■ Instructions for the task: Would you print every one of the entries below word for word, leaving the pictures out?

________________________________________

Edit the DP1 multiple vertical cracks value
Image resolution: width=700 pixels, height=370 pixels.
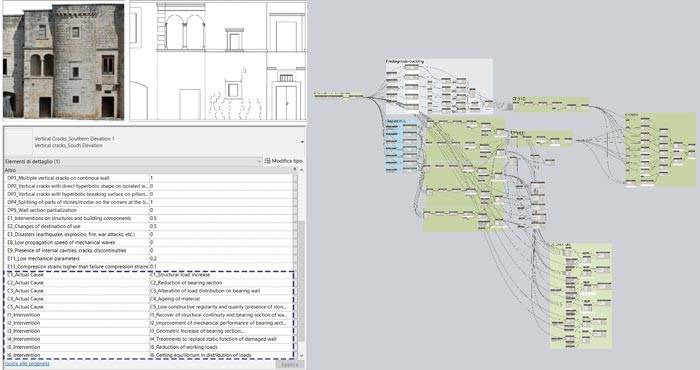point(221,178)
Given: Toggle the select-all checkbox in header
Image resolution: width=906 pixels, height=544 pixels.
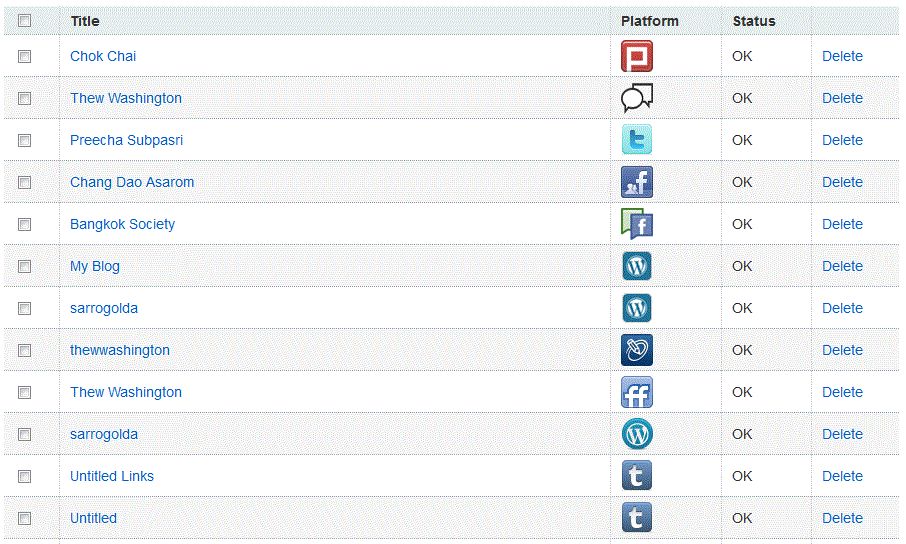Looking at the screenshot, I should tap(25, 21).
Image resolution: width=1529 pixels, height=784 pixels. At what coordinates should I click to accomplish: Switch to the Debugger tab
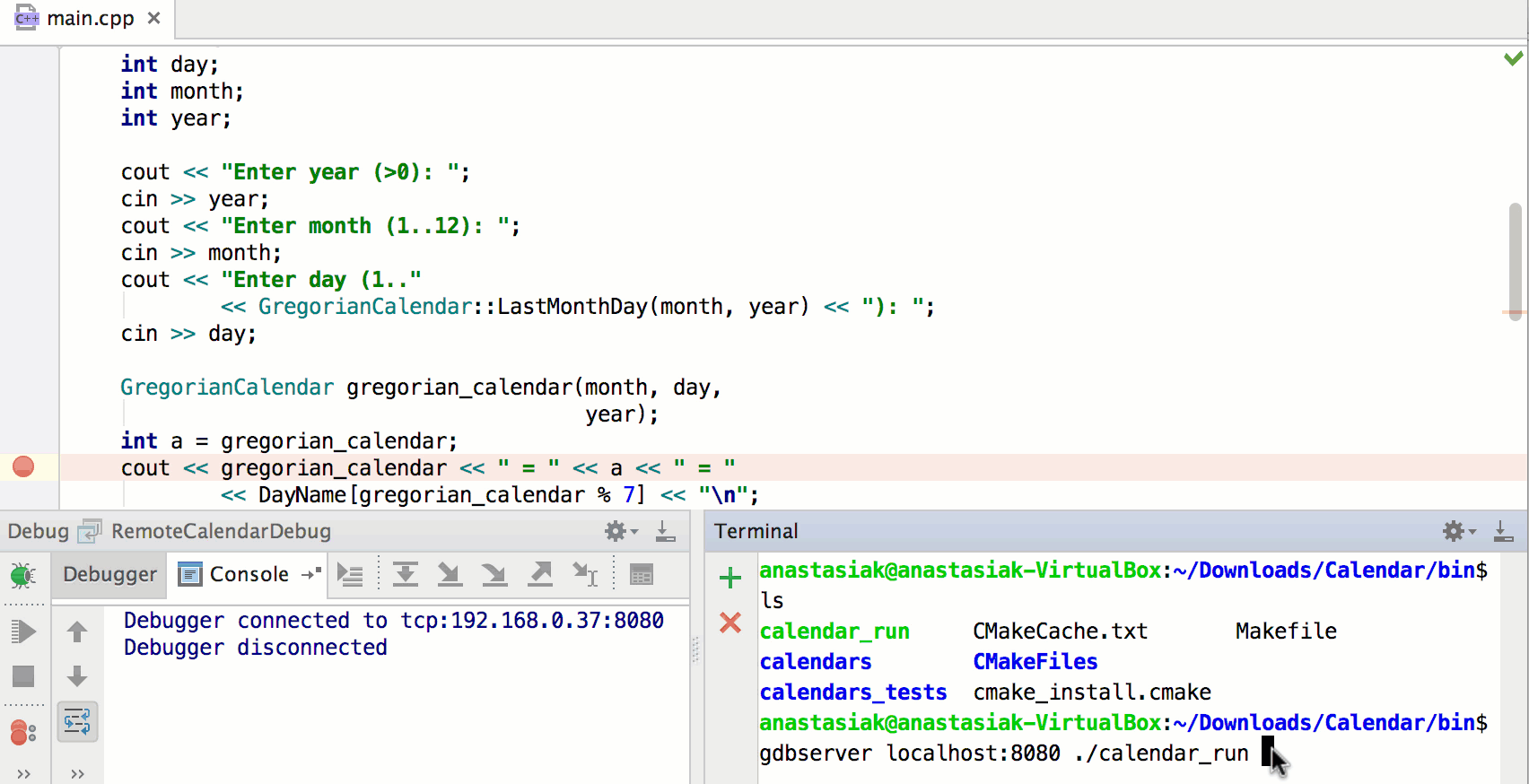click(109, 575)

________________________________________

■ Solution for this task:
Edit the DP1 multiple vertical cracks value
Image resolution: width=700 pixels, height=370 pixels.
point(221,178)
Given: Toggle the select-all checkbox in header
Image resolution: width=906 pixels, height=544 pixels.
Looking at the screenshot, I should tap(25, 21).
Image resolution: width=1529 pixels, height=784 pixels. At what coordinates should I click to accomplish: Switch to the Debugger tab
click(109, 575)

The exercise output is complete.